I wonder, in terms of the overall image of India, whether you think the rest of the world has actually woken up to how India has changed or is changing?

Well, I think, the rest of the world is waking up to India because our economy is changing. I mean I don't have the exact percent but I think we have an 8.35 percent growth rate and it is fabulous. Today, India is one of the few countries where people are looking to the West and they know that this is the country that is growing and you can go and invest in there. Plus our cinema, the audiences have changed for our cinema. Earlier on it was just Indians that lived abroad. Today there are Indians, there are people from Pakistan, Bangladesh, Africa, from the Middle-East, from Malaysia. So the audiences have changed completely. There are lot more people watching Indian films and people like Indian films because they are very strong on the family quotient. Somewhere we are kind of exporting our culture with our films.    

What sort of changes do you want here?

Well, a better infrastructure in the country, a better government. I mean we have a great country. I'm not complaining but I think simple things like infrastructure, simple things that are required in this country, so that India would not be a Third World country anymore. See basically, young people are restless by nature you know. They are restless, they want change and they would try to do this and hopefully it's going to happen.

Do you get a sense that young Indians are restless like that?

Most definitely, most definitely. The youth, anywhere in the world is always restless. They always want to cover those two steps faster than their fathers or their forefathers. Their way of thinking is different and India has changed drastically over the last five or seven years.

Are there going to be changes in that because that restlessness, that want for change is obviously a very good thing but there can be problems with it?

Yes, but I think that is why we need great leadership, we need a great government.
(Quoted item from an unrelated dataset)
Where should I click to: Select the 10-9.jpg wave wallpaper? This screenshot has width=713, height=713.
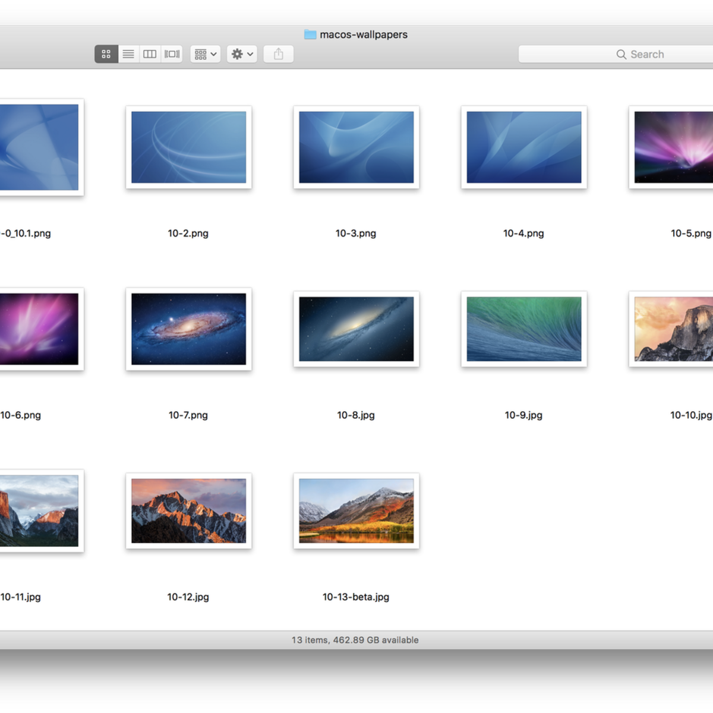(x=523, y=329)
Right now our government is almost like a headless enemy you know because we have so many parties that if a particular issue is brought up it goes from one party to the other and they keep passing the parcel on, unlike let's say Britain where you have a dual party system, where if one party does something, the other party is there to check it. Here we have so many parties that it just keeps going round and round and round and then people say 'this too shall pass'.

In terms of that frustration that you obviously feel, do you feel that many of the other young people in this country, they share that frustration?

Yes. I am 100 percent sure.

How is that going to manipulate?   

Well, I don't know how, but I think first you start with baby steps and then they get bigger. But there is a huge change even in our political infrastructure. Now you can actually see a lot of young people coming in, and obviously young people coming in have seen the world, they have traveled around, they have been educated in western countries. So they know the difference in cultures, they know the difference…okay, they know that India is ten steps behind right now, we need to take them.

A lot of people from the old way of thinking, they have their old set ways. They believe anything western is wrong. And I don't think that. I think we can learn a lot from the western practicalities. The way they think is amazing. But we should still retain our family values, our concept of family because I think, that is our strong point.

So you think the younger people are more acceptable of or more prone to believing that the West is a good influence?

Well, definitely they would believe that the West is a good influence because they have travelled there, they have been there. They know that a guy who is not very rich, but he still pays his taxes, makes x amount of money, gets benefits from the government. They have a social security system to bank upon. While in India, I mean, you could just die on the street and people would come and pick you up, but that's it. It's a really very big problem, you just can't talk about it but I am sure things are changing you know. I hope.